Exercise a:
Update the court opinion excerpt between "After closing arguments, relying" and "denied the request.", inclusive, so that "trial court" is replaced by "trial judge".

Appellant wrapped Mullinax's shirt around the gun and initially hid it in the woods. He hid his own shirt and Porter's shirt elsewhere. Twelve hours after the shooting, appellant told an employee at another convenience store he was going to the park to shoot basketball. After his arrest, an investigator asked appellant had Broome done anything to cause appellant to shoot. Appellant responded: "No. We were sitting around in the woods talking about what we were going to do with him, and I'm the one that had the gun, and I guess I just snapped."

I. Did the trial court err by refusing to instruct the jury appellant was parole ineligible?
II. Did the trial judge err by granting the State's motion to prohibit both the prosecution and defense from referring to the Bible or using religious references during closing argument?
III. Did the trial judge err by refusing to allow appellant to reopen the record to present evidence on deterrence or, alternatively, for a curative instruction after the solicitor argued the general deterrent effect of the death penalty?

Appellant argues, for various reasons, the trial court erred by refusing to instruct the jury he was parole ineligible. We disagree.

After closing arguments, relying on Simmons v. South Carolina, 512 U.S. 154, 114 S.Ct. 2187, 129 L.Ed.2d 133 (1994), appellant requested the trial court instruct the jury he would be ineligible for parole. The trial court denied the request.

Exercise b:
Repeat the lines of the listing between the lines holding "Click the alert" and "Action: (x=560, y=556)", inclusive.

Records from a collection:

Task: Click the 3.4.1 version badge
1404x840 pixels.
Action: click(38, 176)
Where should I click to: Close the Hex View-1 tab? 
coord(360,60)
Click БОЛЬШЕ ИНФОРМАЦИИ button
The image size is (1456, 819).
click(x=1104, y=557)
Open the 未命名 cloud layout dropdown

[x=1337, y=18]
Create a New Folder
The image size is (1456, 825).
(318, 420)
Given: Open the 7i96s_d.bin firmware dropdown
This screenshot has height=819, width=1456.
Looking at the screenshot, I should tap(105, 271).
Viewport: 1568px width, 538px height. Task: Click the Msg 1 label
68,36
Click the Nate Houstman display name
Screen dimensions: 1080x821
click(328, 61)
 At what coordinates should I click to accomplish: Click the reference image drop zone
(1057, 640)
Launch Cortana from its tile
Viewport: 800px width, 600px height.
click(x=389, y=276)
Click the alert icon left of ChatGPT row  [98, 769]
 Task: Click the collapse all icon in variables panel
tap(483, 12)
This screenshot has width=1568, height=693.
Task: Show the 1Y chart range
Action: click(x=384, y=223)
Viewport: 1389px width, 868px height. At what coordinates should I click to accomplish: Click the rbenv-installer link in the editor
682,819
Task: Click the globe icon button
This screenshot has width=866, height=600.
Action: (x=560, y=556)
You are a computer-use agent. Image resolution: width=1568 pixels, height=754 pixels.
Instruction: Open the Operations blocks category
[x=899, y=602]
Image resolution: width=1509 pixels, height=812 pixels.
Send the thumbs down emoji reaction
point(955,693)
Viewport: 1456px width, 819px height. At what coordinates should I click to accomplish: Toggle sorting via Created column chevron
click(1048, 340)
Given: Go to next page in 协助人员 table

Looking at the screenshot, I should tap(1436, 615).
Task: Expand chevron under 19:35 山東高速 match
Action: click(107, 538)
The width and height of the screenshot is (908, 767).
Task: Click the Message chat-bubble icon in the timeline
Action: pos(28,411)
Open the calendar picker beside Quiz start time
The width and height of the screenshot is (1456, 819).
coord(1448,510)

Right answer a:
After closing arguments, relying on Simmons v. South Carolina, 512 U.S. 154, 114 S.Ct. 2187, 129 L.Ed.2d 133 (1994), appellant requested the trial judge instruct the jury he would be ineligible for parole. The trial judge denied the request.

Right answer b:
Click the alert icon left of ChatGPT row  [98, 769]
 Task: Click the collapse all icon in variables panel
tap(483, 12)
This screenshot has width=1568, height=693.
Task: Show the 1Y chart range
Action: click(x=384, y=223)
Viewport: 1389px width, 868px height. At what coordinates should I click to accomplish: Click the rbenv-installer link in the editor
682,819
Task: Click the globe icon button
This screenshot has width=866, height=600.
Action: (x=560, y=556)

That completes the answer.